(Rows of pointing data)
^^^^

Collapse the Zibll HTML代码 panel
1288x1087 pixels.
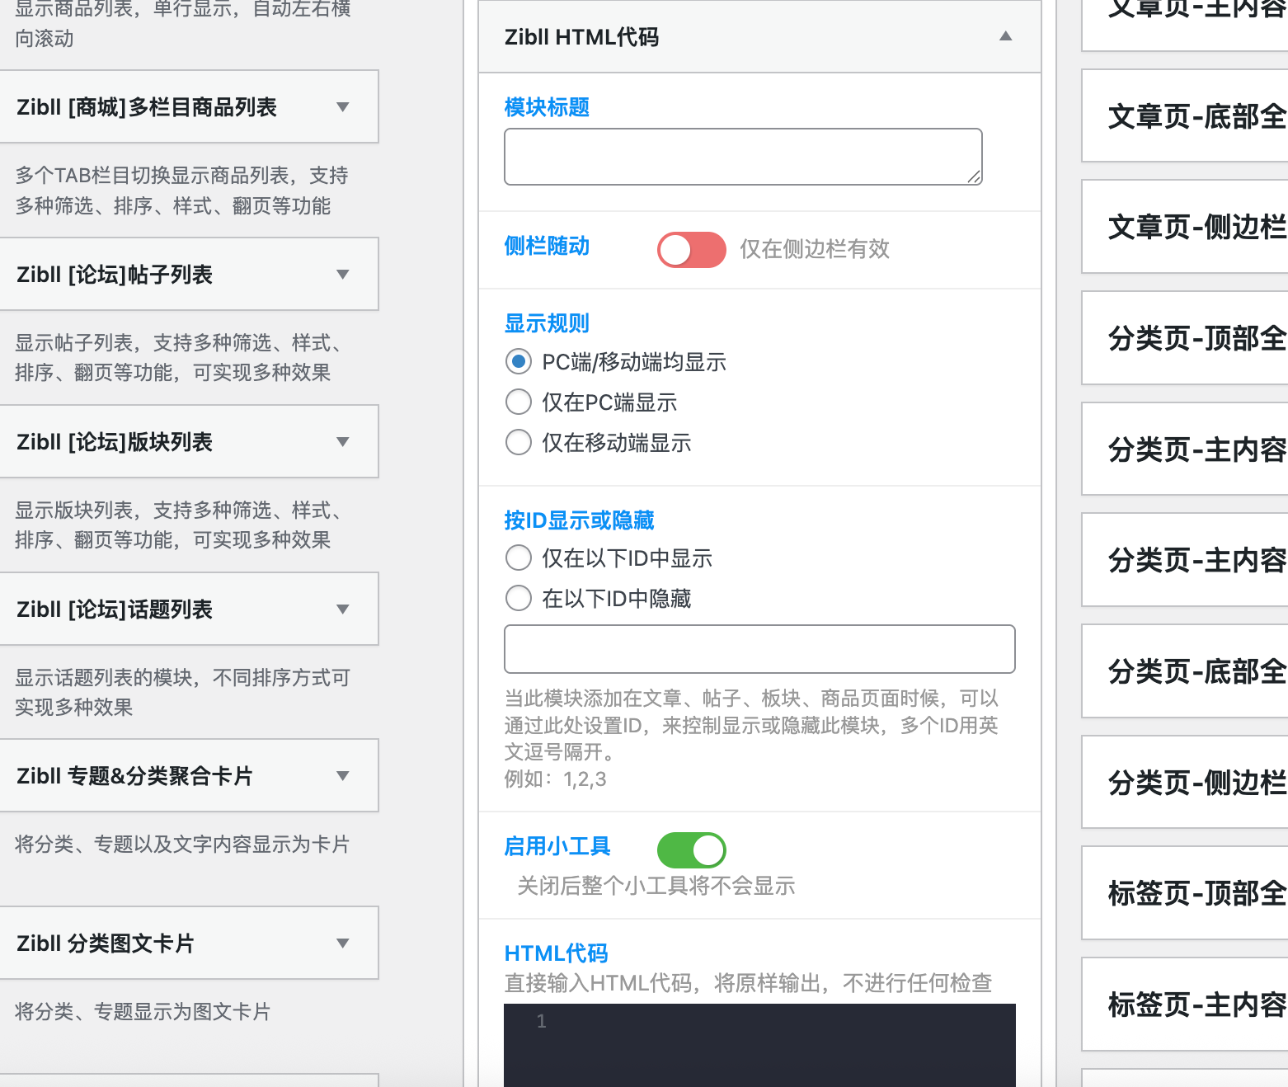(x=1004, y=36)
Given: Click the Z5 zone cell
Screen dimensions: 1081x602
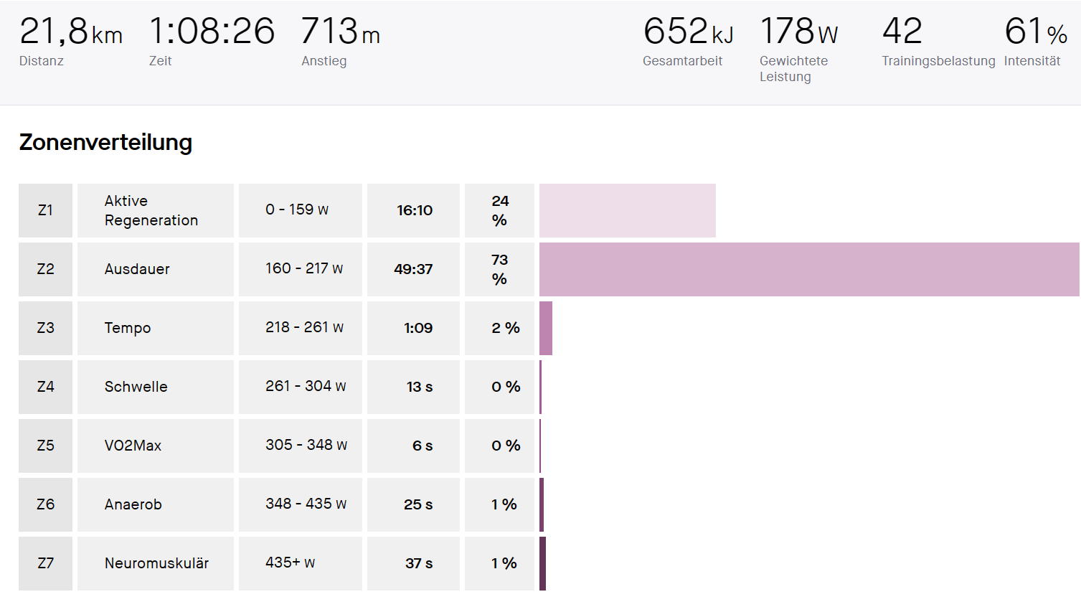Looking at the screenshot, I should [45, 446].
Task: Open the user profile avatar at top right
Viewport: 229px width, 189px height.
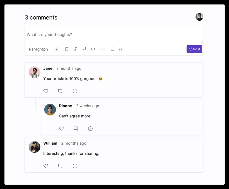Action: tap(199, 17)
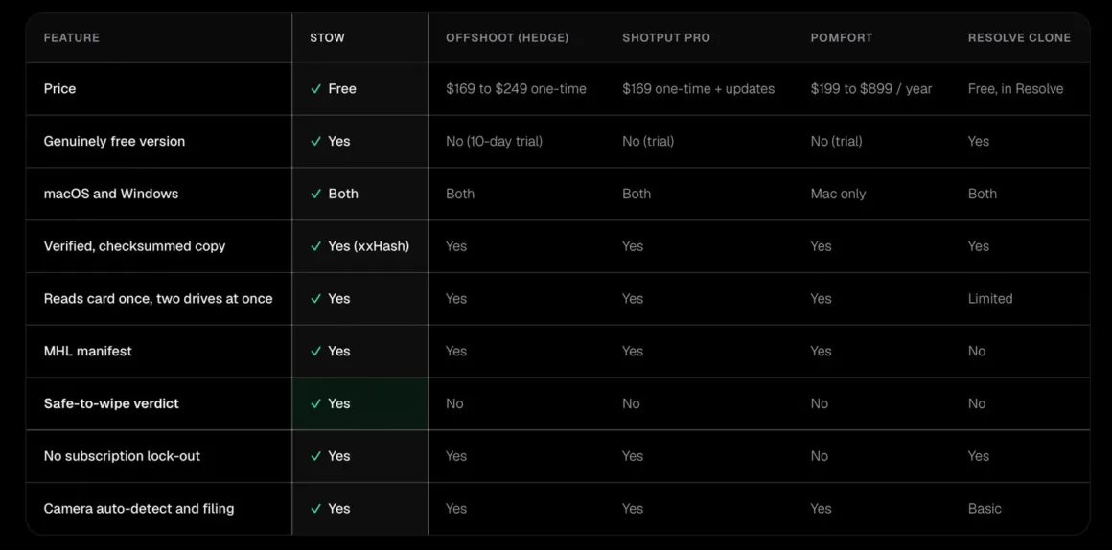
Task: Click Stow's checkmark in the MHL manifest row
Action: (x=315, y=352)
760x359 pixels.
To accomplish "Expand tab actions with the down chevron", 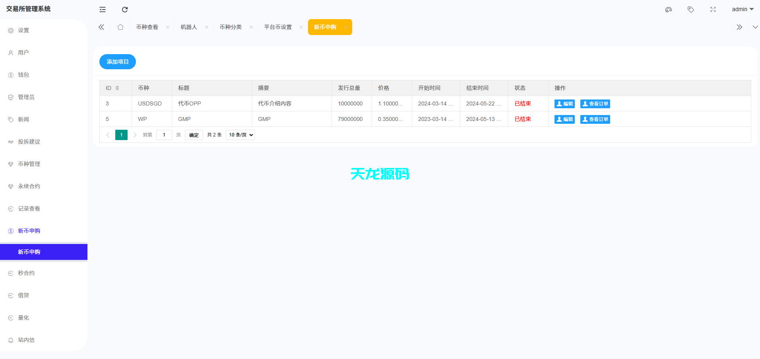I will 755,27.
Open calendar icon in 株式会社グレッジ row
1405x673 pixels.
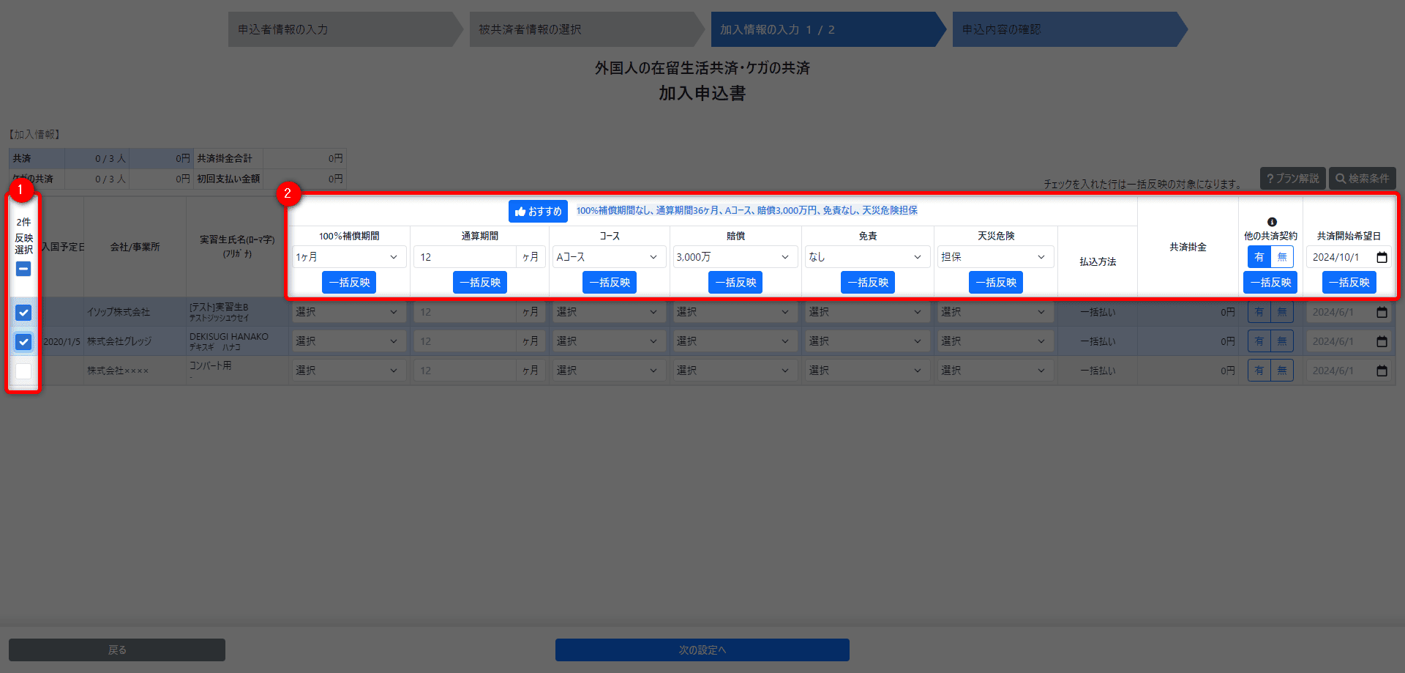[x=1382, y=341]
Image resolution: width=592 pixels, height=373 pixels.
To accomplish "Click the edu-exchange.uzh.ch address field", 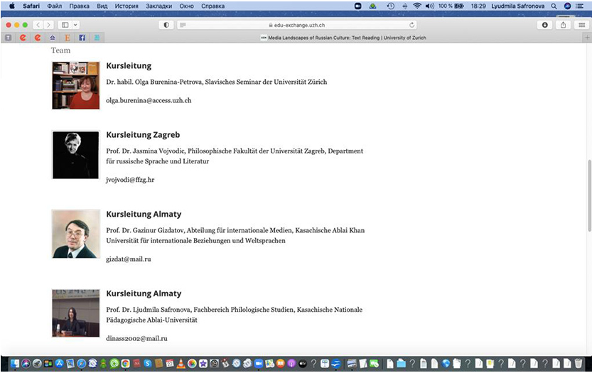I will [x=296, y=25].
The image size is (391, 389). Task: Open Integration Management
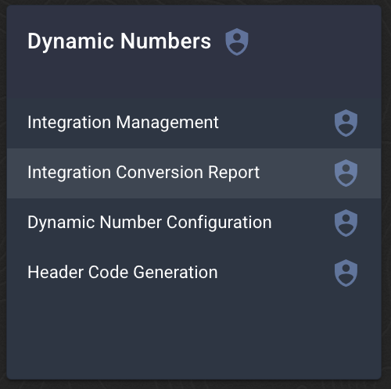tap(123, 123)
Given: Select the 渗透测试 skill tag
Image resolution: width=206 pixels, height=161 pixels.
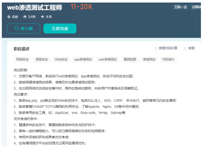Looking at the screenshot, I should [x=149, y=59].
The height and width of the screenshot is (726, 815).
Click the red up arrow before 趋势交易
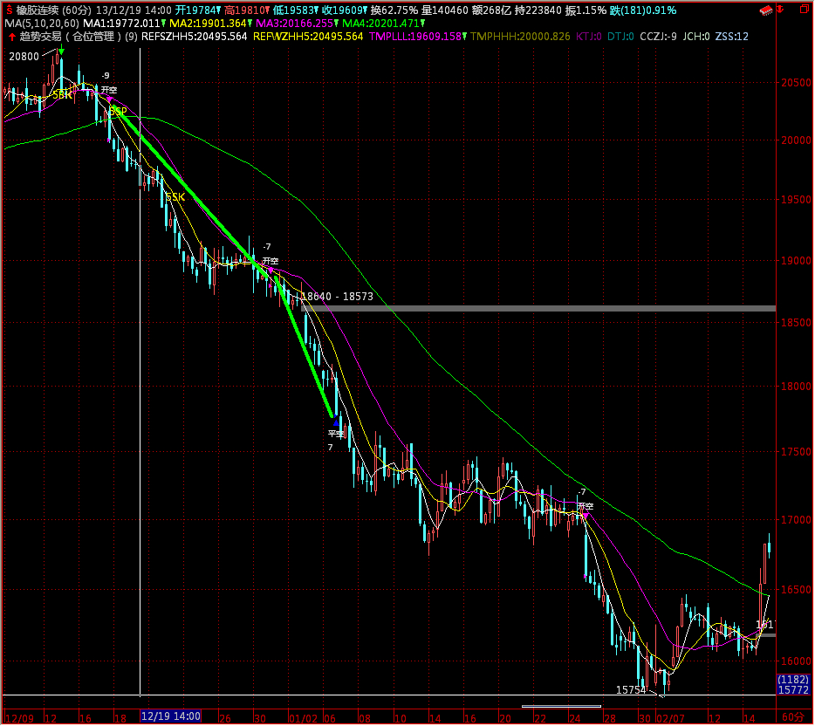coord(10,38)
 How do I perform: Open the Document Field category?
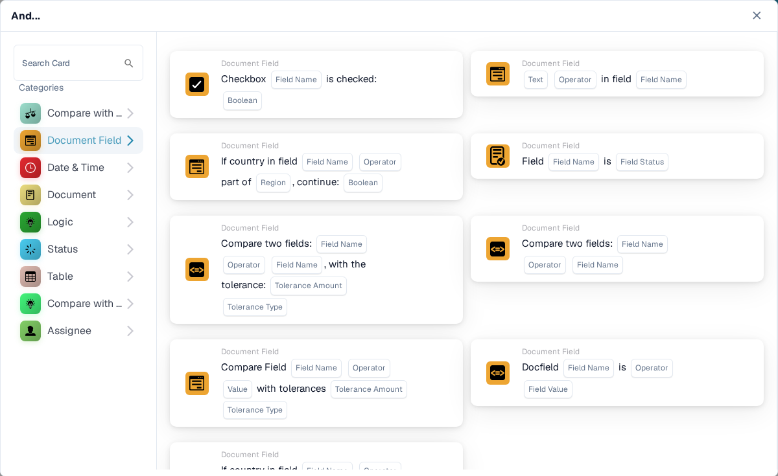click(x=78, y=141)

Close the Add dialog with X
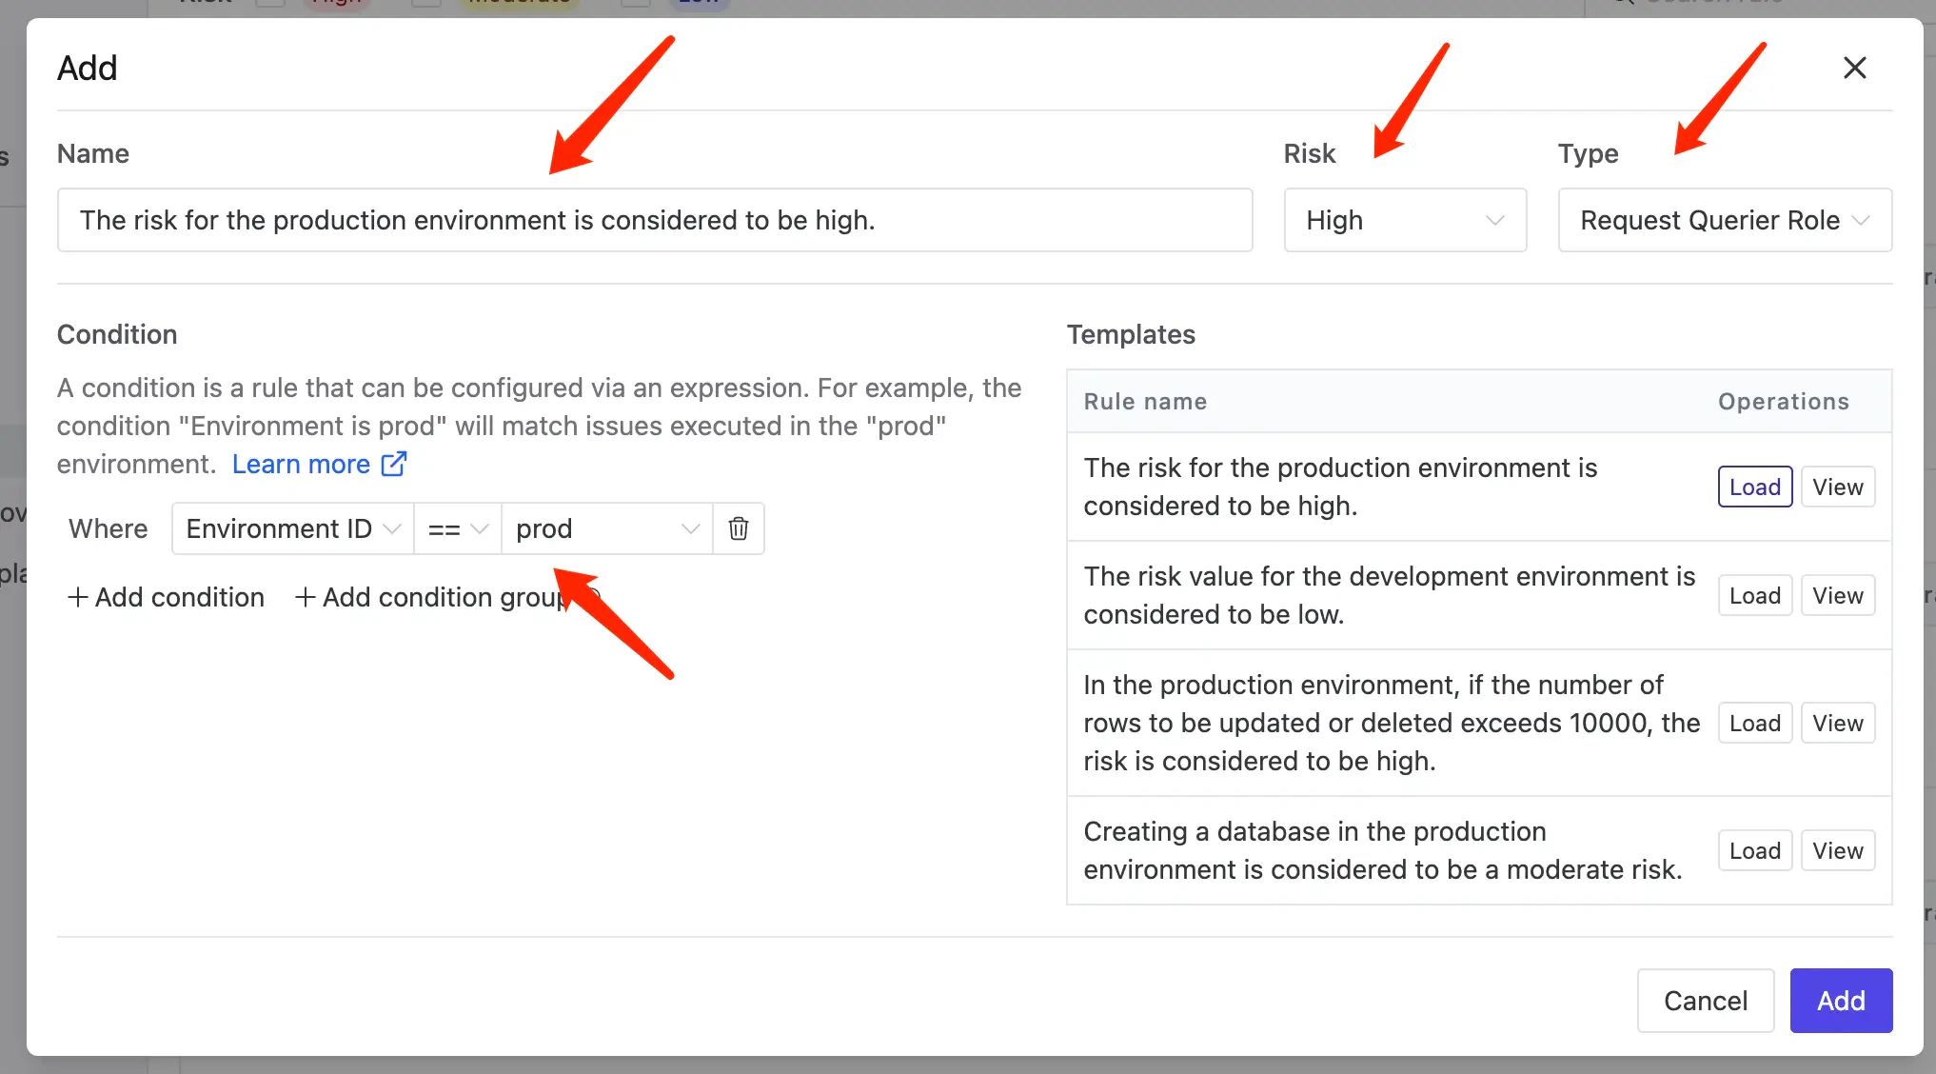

^^^^

Exercise aim: Copy the listing word for word, from its first line through the line containing "Looking at the screenshot, I should [45, 446].". Omit the pictures.

Output of the task:
Collapse the Zibll HTML代码 panel
1288x1087 pixels.
(x=1004, y=36)
Given: Click the Z5 zone cell
Screen dimensions: 1081x602
Looking at the screenshot, I should [45, 446].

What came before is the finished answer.